# Work order
The entries below should be transcribed in their entirety, exactly as written.

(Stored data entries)

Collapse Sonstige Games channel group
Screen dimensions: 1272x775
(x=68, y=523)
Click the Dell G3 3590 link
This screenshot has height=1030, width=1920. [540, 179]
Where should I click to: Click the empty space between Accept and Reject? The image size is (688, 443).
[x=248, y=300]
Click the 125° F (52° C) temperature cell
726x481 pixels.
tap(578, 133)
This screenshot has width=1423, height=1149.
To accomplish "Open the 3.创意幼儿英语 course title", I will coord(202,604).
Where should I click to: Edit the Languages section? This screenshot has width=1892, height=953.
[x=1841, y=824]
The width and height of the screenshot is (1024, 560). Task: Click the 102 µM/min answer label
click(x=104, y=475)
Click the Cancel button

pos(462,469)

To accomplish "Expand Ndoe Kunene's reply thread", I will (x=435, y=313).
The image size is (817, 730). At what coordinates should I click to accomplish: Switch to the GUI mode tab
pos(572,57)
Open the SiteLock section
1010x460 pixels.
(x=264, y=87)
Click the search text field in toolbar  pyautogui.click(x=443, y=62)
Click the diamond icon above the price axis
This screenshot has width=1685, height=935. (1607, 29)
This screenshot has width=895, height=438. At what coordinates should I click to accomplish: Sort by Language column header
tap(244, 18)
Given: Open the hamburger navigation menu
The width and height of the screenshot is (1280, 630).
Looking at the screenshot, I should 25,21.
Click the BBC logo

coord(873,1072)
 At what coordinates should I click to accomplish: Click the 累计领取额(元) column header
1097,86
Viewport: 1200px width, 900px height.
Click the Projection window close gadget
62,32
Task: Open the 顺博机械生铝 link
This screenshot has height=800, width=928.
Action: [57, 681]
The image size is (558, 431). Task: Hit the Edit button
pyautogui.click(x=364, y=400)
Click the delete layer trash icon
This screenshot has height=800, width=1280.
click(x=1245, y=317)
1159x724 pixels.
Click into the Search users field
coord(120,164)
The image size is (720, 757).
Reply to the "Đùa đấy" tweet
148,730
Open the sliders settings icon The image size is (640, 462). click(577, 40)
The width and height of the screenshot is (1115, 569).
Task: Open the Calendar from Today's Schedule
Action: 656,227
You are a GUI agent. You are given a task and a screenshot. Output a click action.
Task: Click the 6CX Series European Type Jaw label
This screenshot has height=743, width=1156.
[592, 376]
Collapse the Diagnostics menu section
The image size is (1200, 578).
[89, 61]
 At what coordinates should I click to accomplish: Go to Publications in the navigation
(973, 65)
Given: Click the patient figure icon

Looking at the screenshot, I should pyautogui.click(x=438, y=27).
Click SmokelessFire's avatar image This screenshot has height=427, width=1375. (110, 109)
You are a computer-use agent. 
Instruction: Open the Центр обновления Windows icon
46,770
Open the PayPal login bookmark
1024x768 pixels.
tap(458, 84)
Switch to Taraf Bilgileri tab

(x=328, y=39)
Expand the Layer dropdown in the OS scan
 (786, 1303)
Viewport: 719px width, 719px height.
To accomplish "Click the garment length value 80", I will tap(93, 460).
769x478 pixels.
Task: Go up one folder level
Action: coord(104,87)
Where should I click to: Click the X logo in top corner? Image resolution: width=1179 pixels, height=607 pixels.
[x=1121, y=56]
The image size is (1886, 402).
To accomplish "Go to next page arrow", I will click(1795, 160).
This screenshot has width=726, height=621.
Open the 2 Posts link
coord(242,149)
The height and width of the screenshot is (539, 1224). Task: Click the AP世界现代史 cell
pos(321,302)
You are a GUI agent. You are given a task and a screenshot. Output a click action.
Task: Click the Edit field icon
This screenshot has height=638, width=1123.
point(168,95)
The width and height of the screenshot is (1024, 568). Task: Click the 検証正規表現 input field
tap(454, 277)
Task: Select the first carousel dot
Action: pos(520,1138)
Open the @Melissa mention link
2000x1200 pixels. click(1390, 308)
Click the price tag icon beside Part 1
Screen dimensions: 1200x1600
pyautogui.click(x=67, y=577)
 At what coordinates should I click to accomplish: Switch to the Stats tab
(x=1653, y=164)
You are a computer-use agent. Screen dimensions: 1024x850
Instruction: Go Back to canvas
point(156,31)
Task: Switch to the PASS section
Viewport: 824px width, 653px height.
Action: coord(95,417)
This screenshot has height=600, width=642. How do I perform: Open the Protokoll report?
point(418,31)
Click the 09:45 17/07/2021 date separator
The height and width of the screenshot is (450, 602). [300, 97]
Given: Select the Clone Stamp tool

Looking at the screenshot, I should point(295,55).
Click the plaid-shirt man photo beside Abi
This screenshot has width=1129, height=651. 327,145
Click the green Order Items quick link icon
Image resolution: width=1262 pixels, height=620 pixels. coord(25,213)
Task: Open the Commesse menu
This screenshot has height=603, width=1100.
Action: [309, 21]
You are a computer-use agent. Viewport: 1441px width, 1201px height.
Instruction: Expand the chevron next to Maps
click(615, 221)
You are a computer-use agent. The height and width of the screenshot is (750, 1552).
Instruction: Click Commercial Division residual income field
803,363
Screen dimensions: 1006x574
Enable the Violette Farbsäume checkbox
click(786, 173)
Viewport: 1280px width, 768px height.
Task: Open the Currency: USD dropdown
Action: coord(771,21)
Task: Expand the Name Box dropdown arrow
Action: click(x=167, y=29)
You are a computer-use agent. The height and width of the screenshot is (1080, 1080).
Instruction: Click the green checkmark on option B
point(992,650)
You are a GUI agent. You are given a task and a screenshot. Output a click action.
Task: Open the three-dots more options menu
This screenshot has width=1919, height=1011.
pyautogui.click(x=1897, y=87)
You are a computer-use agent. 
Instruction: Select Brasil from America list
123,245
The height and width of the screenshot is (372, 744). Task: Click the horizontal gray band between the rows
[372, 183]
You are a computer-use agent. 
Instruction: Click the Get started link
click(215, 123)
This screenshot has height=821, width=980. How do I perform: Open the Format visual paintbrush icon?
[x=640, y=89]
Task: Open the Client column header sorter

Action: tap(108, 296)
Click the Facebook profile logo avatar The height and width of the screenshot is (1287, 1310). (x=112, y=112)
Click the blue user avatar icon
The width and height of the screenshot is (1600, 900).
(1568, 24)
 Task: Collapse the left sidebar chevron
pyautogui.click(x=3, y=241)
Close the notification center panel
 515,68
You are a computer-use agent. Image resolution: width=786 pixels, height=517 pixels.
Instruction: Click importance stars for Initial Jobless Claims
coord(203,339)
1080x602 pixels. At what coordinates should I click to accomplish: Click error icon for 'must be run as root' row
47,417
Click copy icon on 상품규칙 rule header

# Response below
Collapse Sonstige Games channel group
Screen dimensions: 1272x775
(x=68, y=523)
Click the Dell G3 3590 link
This screenshot has height=1030, width=1920. [540, 179]
Where should I click to: Click the empty space between Accept and Reject? The image size is (688, 443).
[x=248, y=300]
Click the 125° F (52° C) temperature cell
726x481 pixels.
tap(578, 133)
This screenshot has width=1423, height=1149.
To accomplish "Open the 3.创意幼儿英语 course title", I will coord(202,604).
Where should I click to: Edit the Languages section? This screenshot has width=1892, height=953.
[x=1841, y=824]
The width and height of the screenshot is (1024, 560). Task: Click the 102 µM/min answer label
click(x=104, y=475)
Click the Cancel button

pos(462,469)

To accomplish "Expand Ndoe Kunene's reply thread", I will (x=435, y=313).
The image size is (817, 730). At what coordinates should I click to accomplish: Switch to the GUI mode tab
pos(572,57)
Open the SiteLock section
1010x460 pixels.
(x=264, y=87)
Click the search text field in toolbar  pyautogui.click(x=443, y=62)
Click the diamond icon above the price axis
This screenshot has width=1685, height=935. (1607, 29)
This screenshot has width=895, height=438. At what coordinates should I click to accomplish: Sort by Language column header
tap(244, 18)
Given: Open the hamburger navigation menu
The width and height of the screenshot is (1280, 630).
Looking at the screenshot, I should 25,21.
Click the BBC logo

coord(873,1072)
 At what coordinates should I click to accomplish: Click the 累计领取额(元) column header
1097,86
Viewport: 1200px width, 900px height.
Click the Projection window close gadget
62,32
Task: Open the 顺博机械生铝 link
This screenshot has height=800, width=928.
Action: [57, 681]
The image size is (558, 431). Task: Hit the Edit button
pyautogui.click(x=364, y=400)
Click the delete layer trash icon
This screenshot has height=800, width=1280.
click(x=1245, y=317)
1159x724 pixels.
Click into the Search users field
coord(120,164)
The image size is (720, 757).
Reply to the "Đùa đấy" tweet
148,730
Open the sliders settings icon The image size is (640, 462). click(577, 40)
The width and height of the screenshot is (1115, 569).
Task: Open the Calendar from Today's Schedule
Action: 656,227
You are a GUI agent. You are given a task and a screenshot. Output a click action.
Task: Click the 6CX Series European Type Jaw label
This screenshot has height=743, width=1156.
[592, 376]
Collapse the Diagnostics menu section
The image size is (1200, 578).
[89, 61]
 At what coordinates should I click to accomplish: Go to Publications in the navigation
(973, 65)
Given: Click the patient figure icon

Looking at the screenshot, I should pyautogui.click(x=438, y=27).
Click SmokelessFire's avatar image This screenshot has height=427, width=1375. (110, 109)
You are a computer-use agent. 
Instruction: Open the Центр обновления Windows icon
46,770
Open the PayPal login bookmark
1024x768 pixels.
tap(458, 84)
Switch to Taraf Bilgileri tab

(x=328, y=39)
Expand the Layer dropdown in the OS scan
 (786, 1303)
Viewport: 719px width, 719px height.
To accomplish "Click the garment length value 80", I will tap(93, 460).
769x478 pixels.
Task: Go up one folder level
Action: coord(104,87)
Where should I click to: Click the X logo in top corner? Image resolution: width=1179 pixels, height=607 pixels.
[x=1121, y=56]
The image size is (1886, 402).
To accomplish "Go to next page arrow", I will click(1795, 160).
This screenshot has width=726, height=621.
Open the 2 Posts link
coord(242,149)
The height and width of the screenshot is (539, 1224). Task: Click the AP世界现代史 cell
pos(321,302)
You are a GUI agent. You are given a task and a screenshot. Output a click action.
Task: Click the Edit field icon
This screenshot has height=638, width=1123.
point(168,95)
The width and height of the screenshot is (1024, 568). Task: Click the 検証正規表現 input field
tap(454, 277)
Task: Select the first carousel dot
Action: pos(520,1138)
Open the @Melissa mention link
2000x1200 pixels. click(1390, 308)
Click the price tag icon beside Part 1
Screen dimensions: 1200x1600
pyautogui.click(x=67, y=577)
 At what coordinates should I click to accomplish: Switch to the Stats tab
(x=1653, y=164)
You are a computer-use agent. Screen dimensions: 1024x850
Instruction: Go Back to canvas
point(156,31)
Task: Switch to the PASS section
Viewport: 824px width, 653px height.
Action: coord(95,417)
This screenshot has height=600, width=642. How do I perform: Open the Protokoll report?
point(418,31)
Click the 09:45 17/07/2021 date separator
The height and width of the screenshot is (450, 602). [300, 97]
Given: Select the Clone Stamp tool

Looking at the screenshot, I should point(295,55).
Click the plaid-shirt man photo beside Abi
This screenshot has width=1129, height=651. 327,145
Click the green Order Items quick link icon
Image resolution: width=1262 pixels, height=620 pixels. coord(25,213)
Task: Open the Commesse menu
This screenshot has height=603, width=1100.
Action: [309, 21]
You are a computer-use agent. Viewport: 1441px width, 1201px height.
Instruction: Expand the chevron next to Maps
click(615, 221)
You are a computer-use agent. The height and width of the screenshot is (750, 1552).
Instruction: Click Commercial Division residual income field
803,363
Screen dimensions: 1006x574
Enable the Violette Farbsäume checkbox
click(786, 173)
Viewport: 1280px width, 768px height.
Task: Open the Currency: USD dropdown
Action: coord(771,21)
Task: Expand the Name Box dropdown arrow
Action: click(x=167, y=29)
You are a computer-use agent. The height and width of the screenshot is (1080, 1080).
Instruction: Click the green checkmark on option B
point(992,650)
You are a GUI agent. You are given a task and a screenshot. Output a click action.
Task: Open the three-dots more options menu
This screenshot has width=1919, height=1011.
pyautogui.click(x=1897, y=87)
You are a computer-use agent. 
Instruction: Select Brasil from America list
123,245
The height and width of the screenshot is (372, 744). Task: Click the horizontal gray band between the rows
[372, 183]
You are a computer-use agent. 
Instruction: Click the Get started link
click(215, 123)
This screenshot has height=821, width=980. How do I perform: Open the Format visual paintbrush icon?
[x=640, y=89]
Task: Open the Client column header sorter

Action: tap(108, 296)
Click the Facebook profile logo avatar The height and width of the screenshot is (1287, 1310). (x=112, y=112)
Click the blue user avatar icon
The width and height of the screenshot is (1600, 900).
(1568, 24)
 Task: Collapse the left sidebar chevron
pyautogui.click(x=3, y=241)
Close the notification center panel
 515,68
You are a computer-use agent. Image resolution: width=786 pixels, height=517 pixels.
Instruction: Click importance stars for Initial Jobless Claims
coord(203,339)
1080x602 pixels. At what coordinates should I click to accomplish: Click error icon for 'must be run as root' row
47,417
Click copy icon on 상품규칙 rule header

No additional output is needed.